■ **Work order 1**: From the TPN stability passage, copy the stretch from "Previously it was" through "of different mixtures." word for word.
■ **Work order 2**: According to the TPN stability passage, where along the infusion tube was the lower level sample taken?

■ **Passage provided**:

========================================

Previously it was found that a moderate difference (up to 20%) in glucose content did not influence the droplet-stability under very similar electrolyte-environment [3]. So we can state that the two TPN systems studied in our present experiments are comparable. Test mixtures signed with C contain ca. 50% more Ca2+ than maximally advised by the manufacturers and it was considered the possible upper limit of Ca2+ content in the comparison of the stability of different mixtures.
Sampling
After shaking the solution container, it has been connected to an infusion set and hanged up to an infusion stander. Light protection was not used and the storage temperature was hospital ward room-temperature (22–24°C). After a lag time of 5 minutes infusion administration with a speed of 2 ml/min (= 120 ml/hours) has been started. Samples for droplet-size control measurements were taken from the “supernatant” of the infusion bag content (within 3 mm of the surface, later mentioned as “upper level sample” signed as “up”) and from the infusion tube 25 cm after the output port of the container bag (“lower level sample” in short “low”). Samples (5 ml) have been taken just after the start (zero point) and 24 hours later (end point). For zeta-potential measurements we took samples from the middle of the container and sampling was done at start, after 1, 2, 3, 10, 11, 12 hours to simulate the real parenteral nutrition conditions and in the end of the study period (24. hour).
Laboratory measurements
Droplet size measurements were performed by photon-correlation spectroscopy (PCS, made by Zetasizer 4 and Nanosizer ZS, Malvern Instruments, England) and the surface-charge was checked by measurement of electrophoretic movement (Laser Doppler Anemometry by Zetasizer 4, Malvern Instruments, England). Droplet size distributions and zeta-potential figures were made out of 2 or 3 separate samples in each measurement depending on the coherence of measurement results. Nature samples were diluted by purified water in a proportion of 1:300 in order to reach the measurement concentration-range according to the manual for use of the equipment. The measurement limits of the Zetasizer 4 equipment are 3-3000 nm for determination of droplet size and 20-20000 nm in case of LDA [11]. The measuring range of the Zetasizer Nano ZS equipment (Dynamic Light Scattering principle) for particle size measurement is between 0.3 nm-10 μm and for zeta-potential 3.8-100000 nm [12]. We expected the 99.5% of droplets in the range of 10-3000 nm with the main peak between 300-700 nm and the critical point was the size over 5 μm. Surface charge of droplets was expected between −40 and −10 mV. Droplet-size control was performed according to the accepted rules based on the USP [13,14]. We also controlled the droplet stability by electrokinetic (zeta-potential) measurement as advised [15].

========================================

■ **Record set**:
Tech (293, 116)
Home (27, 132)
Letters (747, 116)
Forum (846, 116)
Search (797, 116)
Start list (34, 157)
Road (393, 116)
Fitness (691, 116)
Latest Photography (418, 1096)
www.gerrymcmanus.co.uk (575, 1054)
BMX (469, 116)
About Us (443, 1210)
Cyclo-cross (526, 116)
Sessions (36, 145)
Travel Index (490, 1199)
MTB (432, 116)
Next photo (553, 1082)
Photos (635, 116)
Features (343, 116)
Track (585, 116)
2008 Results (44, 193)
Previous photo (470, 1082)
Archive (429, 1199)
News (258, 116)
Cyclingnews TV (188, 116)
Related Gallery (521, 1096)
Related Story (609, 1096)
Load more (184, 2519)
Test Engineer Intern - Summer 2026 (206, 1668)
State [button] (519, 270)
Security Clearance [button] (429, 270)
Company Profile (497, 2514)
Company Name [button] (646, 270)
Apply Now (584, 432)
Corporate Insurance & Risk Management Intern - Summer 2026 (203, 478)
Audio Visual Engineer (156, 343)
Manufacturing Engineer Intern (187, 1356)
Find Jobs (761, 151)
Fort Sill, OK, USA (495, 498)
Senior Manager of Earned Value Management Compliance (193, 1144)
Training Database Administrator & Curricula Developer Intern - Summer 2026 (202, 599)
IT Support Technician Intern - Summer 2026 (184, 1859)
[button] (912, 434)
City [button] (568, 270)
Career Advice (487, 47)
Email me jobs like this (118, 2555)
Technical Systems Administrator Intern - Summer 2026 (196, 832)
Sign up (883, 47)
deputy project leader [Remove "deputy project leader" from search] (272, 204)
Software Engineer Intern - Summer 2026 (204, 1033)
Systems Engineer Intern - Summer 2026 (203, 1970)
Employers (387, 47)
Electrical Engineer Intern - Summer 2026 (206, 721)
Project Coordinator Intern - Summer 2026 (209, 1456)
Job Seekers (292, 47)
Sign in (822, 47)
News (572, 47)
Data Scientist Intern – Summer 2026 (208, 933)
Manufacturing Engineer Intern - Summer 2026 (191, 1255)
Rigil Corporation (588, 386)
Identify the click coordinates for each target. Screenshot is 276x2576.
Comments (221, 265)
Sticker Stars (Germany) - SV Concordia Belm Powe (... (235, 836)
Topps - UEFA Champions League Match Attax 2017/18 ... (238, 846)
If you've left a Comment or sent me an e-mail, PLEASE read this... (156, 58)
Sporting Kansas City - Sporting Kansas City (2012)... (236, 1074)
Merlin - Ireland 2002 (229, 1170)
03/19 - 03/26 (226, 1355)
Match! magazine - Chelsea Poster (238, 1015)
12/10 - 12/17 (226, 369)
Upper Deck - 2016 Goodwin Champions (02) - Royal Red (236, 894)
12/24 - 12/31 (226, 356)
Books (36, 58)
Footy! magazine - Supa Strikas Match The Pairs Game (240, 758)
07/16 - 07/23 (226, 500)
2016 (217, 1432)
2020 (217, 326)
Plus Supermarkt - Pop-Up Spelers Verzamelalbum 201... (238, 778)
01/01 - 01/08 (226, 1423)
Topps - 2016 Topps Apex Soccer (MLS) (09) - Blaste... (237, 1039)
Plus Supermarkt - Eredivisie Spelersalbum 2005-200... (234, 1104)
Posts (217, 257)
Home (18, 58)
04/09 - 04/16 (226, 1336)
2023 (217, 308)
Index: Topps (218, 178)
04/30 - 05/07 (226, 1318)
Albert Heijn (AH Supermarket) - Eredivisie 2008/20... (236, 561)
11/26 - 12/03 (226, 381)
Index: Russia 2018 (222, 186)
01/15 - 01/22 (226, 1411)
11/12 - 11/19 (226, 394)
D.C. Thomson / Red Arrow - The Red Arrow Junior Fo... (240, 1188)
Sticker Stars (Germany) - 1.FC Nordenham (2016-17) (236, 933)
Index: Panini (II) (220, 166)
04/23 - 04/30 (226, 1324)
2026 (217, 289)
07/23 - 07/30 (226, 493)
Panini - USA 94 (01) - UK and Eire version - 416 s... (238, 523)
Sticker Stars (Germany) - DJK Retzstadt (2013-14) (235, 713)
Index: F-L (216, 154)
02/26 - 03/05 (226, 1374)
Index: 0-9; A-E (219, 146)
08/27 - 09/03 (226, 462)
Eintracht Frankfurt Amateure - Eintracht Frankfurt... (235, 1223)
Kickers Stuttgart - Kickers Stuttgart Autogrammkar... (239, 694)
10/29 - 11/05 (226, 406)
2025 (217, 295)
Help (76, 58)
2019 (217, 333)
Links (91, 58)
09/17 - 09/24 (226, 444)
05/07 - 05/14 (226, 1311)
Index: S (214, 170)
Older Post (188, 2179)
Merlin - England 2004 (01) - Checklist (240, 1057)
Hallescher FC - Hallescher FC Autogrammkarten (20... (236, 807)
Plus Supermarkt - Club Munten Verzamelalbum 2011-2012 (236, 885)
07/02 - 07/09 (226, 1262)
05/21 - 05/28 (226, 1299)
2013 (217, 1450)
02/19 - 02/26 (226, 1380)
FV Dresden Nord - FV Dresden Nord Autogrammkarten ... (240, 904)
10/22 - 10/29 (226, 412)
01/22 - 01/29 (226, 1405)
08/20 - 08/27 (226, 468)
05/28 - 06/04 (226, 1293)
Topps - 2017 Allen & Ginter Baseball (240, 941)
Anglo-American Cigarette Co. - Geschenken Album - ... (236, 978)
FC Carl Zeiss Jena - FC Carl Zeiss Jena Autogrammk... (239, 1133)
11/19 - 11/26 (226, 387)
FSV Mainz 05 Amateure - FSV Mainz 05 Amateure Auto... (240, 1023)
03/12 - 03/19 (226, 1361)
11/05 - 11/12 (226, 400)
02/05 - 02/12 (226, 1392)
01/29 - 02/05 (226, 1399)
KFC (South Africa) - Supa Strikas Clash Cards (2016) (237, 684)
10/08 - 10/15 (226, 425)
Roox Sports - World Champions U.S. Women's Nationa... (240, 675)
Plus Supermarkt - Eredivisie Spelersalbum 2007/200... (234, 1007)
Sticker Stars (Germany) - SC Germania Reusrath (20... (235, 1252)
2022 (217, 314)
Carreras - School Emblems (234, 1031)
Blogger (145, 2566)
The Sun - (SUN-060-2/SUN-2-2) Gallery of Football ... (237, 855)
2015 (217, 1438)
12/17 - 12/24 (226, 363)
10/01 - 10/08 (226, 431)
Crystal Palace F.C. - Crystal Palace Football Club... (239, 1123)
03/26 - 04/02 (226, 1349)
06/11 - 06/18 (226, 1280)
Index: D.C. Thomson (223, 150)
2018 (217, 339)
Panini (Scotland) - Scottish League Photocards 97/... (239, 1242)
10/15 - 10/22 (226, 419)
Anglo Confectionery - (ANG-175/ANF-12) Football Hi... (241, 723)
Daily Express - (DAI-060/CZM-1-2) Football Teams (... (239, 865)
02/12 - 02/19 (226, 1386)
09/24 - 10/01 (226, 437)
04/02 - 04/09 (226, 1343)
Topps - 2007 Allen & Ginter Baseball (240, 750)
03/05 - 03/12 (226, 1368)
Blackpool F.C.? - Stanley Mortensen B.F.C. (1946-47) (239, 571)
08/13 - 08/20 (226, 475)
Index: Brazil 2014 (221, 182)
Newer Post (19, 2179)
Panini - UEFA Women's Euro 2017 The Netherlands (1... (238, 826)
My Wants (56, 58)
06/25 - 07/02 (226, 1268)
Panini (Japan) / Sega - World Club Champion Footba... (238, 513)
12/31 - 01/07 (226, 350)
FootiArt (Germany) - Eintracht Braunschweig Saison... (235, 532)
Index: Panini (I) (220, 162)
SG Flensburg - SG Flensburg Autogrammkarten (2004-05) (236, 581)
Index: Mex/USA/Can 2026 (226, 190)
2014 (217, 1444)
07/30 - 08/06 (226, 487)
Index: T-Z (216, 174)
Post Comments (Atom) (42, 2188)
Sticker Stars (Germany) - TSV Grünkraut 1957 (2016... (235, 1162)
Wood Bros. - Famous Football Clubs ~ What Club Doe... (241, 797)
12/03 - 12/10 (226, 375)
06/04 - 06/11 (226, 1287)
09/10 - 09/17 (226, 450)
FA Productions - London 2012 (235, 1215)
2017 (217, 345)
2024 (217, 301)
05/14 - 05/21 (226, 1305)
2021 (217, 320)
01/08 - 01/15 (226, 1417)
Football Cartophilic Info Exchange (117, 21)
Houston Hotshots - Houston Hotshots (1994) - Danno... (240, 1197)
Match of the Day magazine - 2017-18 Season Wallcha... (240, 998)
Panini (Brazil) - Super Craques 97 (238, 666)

========================================

■ **Exercise result 1**:
Previously it was found that a moderate difference (up to 20%) in glucose content did not influence the droplet-stability under very similar electrolyte-environment [3]. So we can state that the two TPN systems studied in our present experiments are comparable. Test mixtures signed with C contain ca. 50% more Ca2+ than maximally advised by the manufacturers and it was considered the possible upper limit of Ca2+ content in the comparison of the stability of different mixtures.

■ **Exercise result 2**: 25 cm after the output port of the container bag.